The ventral portion of the basal ganglia (VBG) plays the role of the final "Decider" in the Rubicon framework (Herd et al., 2021). The input layer to the VBG is the ventral striatum (VS) (also known as the nucleus accumbens or NAc), which receives from the vmPFC goal areas (and other relevant sensory input areas), and projects to the VP (ventral pallidum), which then projects to the MD thalamus, which is bidirectionally interconnected with the vmPFC goal areas (Figure 1). If the VBG decides to select the currently proposed goal state represented in vmPFC, this results in a disinhibition of the MD thalamus, opening up the corticothalamic loop, which updates and locks in the goal representation. This gating dynamic was originally captured in the PBWM (prefrontal-cortex basal-ganglia working memory) model (O'Reilly & Frank, 2006; O'Reilly, 2006), and has recently been supported by detailed recording and optogenetic manipulation studies in the Svoboda lab (Inagaki et al, 2022; 2018; Li et al., 2015; Guo et al., 2017; 2014).
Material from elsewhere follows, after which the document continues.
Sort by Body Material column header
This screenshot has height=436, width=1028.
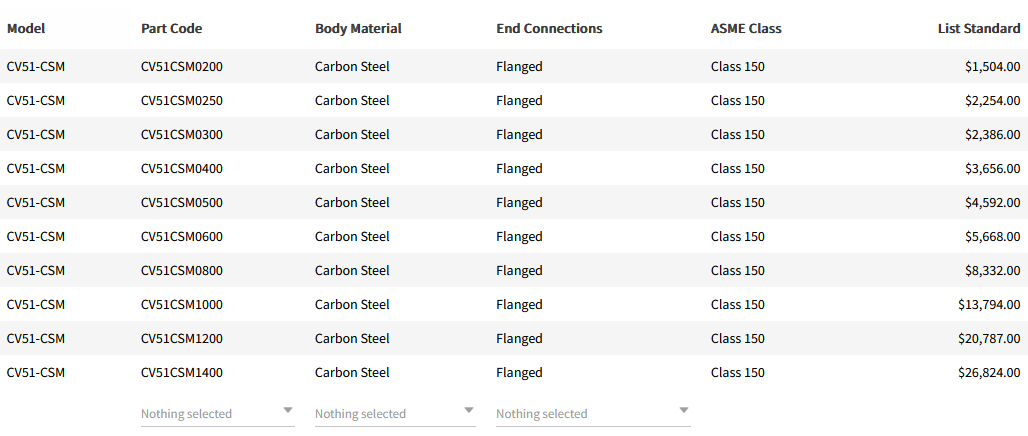coord(358,28)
The VBG is implemented using the PCore model, which has Go (direct, D1) and No (indirect, D2) striatum input layers (specifically the matrix = Mtx medium spiny neurons, MSNs). These learn whether to gate in and maintain a goal state based on the current BLA state and associated learned information in the OFC, ACC, IL, and PL layers, trained by the phasic DA = dopamine signal (see Dopamine System below). The GPe, GPi and STN layers here are all described in the pcore link and enable the BG to exhibit strongly nonlinear decision dynamics.

An important feature of the VBG is its sensitivity to the match between the US outcome associated with the current input stimulus (CS) and the currently activated Drive(s), which is not present in the BLA signal itself (which just does the CS -> US translation). This match computation works by setting the Drives as a modulator input to the BG, such that a given US / Drive specific pool in the BG can only fire if it is receiving a given Drive input. Whether it actually does fire is determined by the BLA and inputs from OFC and ACC. The other unique feature of the BG is the ability to use dopamine-based learning to interpret the actual reward value of the OFC and ACC cortical representations, to make the final Go vs. NoGo decision for activating a proposed plan.

Predictive Learning in vmPFC areas

vmPFC Areas

Figure 3: Functional mappings across four species for the core vmPFC goal areas, based on Roberts & Clarke (2019). The rat PFC is essentially entirely these core goal-driven areas, which are then expanded and supplemented by extensive additional higher-level motor planning areas in the three primate species (Marmoset, Macaque, Human).

vmPFC Areas

Figure 4: More detailed anatomy of the vmPFC areas in macaque and rat, showing the ventral and lateral surface (extending toward the bottom in the figure) that encodes more detailed outcome information, including in the anterior Insular cortex, aIC.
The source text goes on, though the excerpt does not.